▶ [What you are asked to do]:
Turn every line of the rows below into a JSON list of strings, one string per line, and leave out blank lines.

▶ [Data entries]:
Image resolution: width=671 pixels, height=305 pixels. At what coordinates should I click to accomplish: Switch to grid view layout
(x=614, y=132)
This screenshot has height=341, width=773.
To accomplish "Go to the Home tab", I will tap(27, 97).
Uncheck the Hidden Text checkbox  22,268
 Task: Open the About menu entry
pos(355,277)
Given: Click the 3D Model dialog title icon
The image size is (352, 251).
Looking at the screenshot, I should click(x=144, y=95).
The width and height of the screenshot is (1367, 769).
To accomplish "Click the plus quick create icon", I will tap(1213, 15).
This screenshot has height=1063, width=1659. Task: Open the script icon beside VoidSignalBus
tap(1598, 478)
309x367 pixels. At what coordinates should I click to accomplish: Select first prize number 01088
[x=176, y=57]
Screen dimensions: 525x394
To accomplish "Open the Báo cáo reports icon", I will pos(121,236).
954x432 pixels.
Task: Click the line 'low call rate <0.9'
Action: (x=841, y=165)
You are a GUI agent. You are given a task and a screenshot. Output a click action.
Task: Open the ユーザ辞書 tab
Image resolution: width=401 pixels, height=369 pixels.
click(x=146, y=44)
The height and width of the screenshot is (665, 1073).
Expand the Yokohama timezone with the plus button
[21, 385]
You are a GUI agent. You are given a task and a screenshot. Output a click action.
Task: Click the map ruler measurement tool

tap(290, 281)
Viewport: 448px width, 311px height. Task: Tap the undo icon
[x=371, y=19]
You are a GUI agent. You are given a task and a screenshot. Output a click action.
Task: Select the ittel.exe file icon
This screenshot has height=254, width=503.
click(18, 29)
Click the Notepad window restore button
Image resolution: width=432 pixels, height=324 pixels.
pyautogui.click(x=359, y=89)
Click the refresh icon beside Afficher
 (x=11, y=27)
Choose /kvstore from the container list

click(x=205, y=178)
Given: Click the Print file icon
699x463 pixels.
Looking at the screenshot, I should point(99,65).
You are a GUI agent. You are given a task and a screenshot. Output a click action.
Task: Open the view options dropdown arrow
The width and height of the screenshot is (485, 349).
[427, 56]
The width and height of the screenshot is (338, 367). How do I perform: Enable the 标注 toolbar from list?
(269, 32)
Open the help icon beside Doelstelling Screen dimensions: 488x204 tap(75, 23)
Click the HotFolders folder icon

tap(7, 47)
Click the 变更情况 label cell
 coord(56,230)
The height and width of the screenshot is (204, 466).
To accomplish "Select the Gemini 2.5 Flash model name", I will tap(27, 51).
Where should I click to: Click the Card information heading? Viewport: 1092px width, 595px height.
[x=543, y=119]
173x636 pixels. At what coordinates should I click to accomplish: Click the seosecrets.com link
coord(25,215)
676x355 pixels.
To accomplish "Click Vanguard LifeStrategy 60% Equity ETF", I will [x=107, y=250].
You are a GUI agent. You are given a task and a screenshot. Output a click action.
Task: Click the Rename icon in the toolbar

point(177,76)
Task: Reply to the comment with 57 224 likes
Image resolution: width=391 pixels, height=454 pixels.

▶ [Complete output]:
[
  "Image resolution: width=671 pixels, height=305 pixels. At what coordinates should I click to accomplish: Switch to grid view layout",
  "(x=614, y=132)",
  "This screenshot has height=341, width=773.",
  "To accomplish \"Go to the Home tab\", I will tap(27, 97).",
  "Uncheck the Hidden Text checkbox  22,268",
  " Task: Open the About menu entry",
  "pos(355,277)",
  "Given: Click the 3D Model dialog title icon",
  "The image size is (352, 251).",
  "Looking at the screenshot, I should click(x=144, y=95).",
  "The width and height of the screenshot is (1367, 769).",
  "To accomplish \"Click the plus quick create icon\", I will tap(1213, 15).",
  "This screenshot has height=1063, width=1659. Task: Open the script icon beside VoidSignalBus",
  "tap(1598, 478)",
  "309x367 pixels. At what coordinates should I click to accomplish: Select first prize number 01088",
  "[x=176, y=57]",
  "Screen dimensions: 525x394",
  "To accomplish \"Open the Báo cáo reports icon\", I will pos(121,236).",
  "954x432 pixels.",
  "Task: Click the line 'low call rate <0.9'",
  "Action: (x=841, y=165)",
  "You are a GUI agent. You are given a task and a screenshot. Output a click action.",
  "Task: Open the ユーザ辞書 tab",
  "Image resolution: width=401 pixels, height=369 pixels.",
  "click(x=146, y=44)",
  "The height and width of the screenshot is (665, 1073).",
  "Expand the Yokohama timezone with the plus button",
  "[21, 385]",
  "You are a GUI agent. You are given a task and a screenshot. Output a click action.",
  "Task: Click the map ruler measurement tool",
  "tap(290, 281)",
  "Viewport: 448px width, 311px height. Task: Tap the undo icon",
  "[x=371, y=19]",
  "You are a GUI agent. You are given a task and a screenshot. Output a click action.",
  "Task: Select the ittel.exe file icon",
  "This screenshot has height=254, width=503.",
  "click(18, 29)",
  "Click the Notepad window restore button",
  "Image resolution: width=432 pixels, height=324 pixels.",
  "pyautogui.click(x=359, y=89)",
  "Click the refresh icon beside Afficher",
  " (x=11, y=27)",
  "Choose /kvstore from the container list",
  "click(x=205, y=178)",
  "Given: Click the Print file icon",
  "699x463 pixels.",
  "Looking at the screenshot, I should point(99,65).",
  "You are a GUI agent. You are given a task and a screenshot. Output a click action.",
  "Task: Open the view options dropdown arrow",
  "The width and height of the screenshot is (485, 349).",
  "[427, 56]",
  "The width and height of the screenshot is (338, 367). How do I perform: Enable the 标注 toolbar from list?",
  "(269, 32)",
  "Open the help icon beside Doelstelling Screen dimensions: 488x204 tap(75, 23)",
  "Click the HotFolders folder icon",
  "tap(7, 47)",
  "Click the 变更情况 label cell",
  " coord(56,230)",
  "The height and width of the screenshot is (204, 466).",
  "To accomplish \"Select the Gemini 2.5 Flash model name\", I will tap(27, 51).",
  "Where should I click to: Click the Card information heading? Viewport: 1092px width, 595px height.",
  "[x=543, y=119]",
  "173x636 pixels. At what coordinates should I click to accomplish: Click the seosecrets.com link",
  "coord(25,215)",
  "676x355 pixels.",
  "To accomplish \"Click Vanguard LifeStrategy 60% Equity ETF\", I will [x=107, y=250].",
  "You are a GUI agent. You are given a task and a screenshot. Output a click action.",
  "Task: Click the Rename icon in the toolbar",
  "point(177,76)",
  "Task: Reply to the comment with 57 224 likes",
  "Image resolution: width=391 pixels, height=454 pixels."
]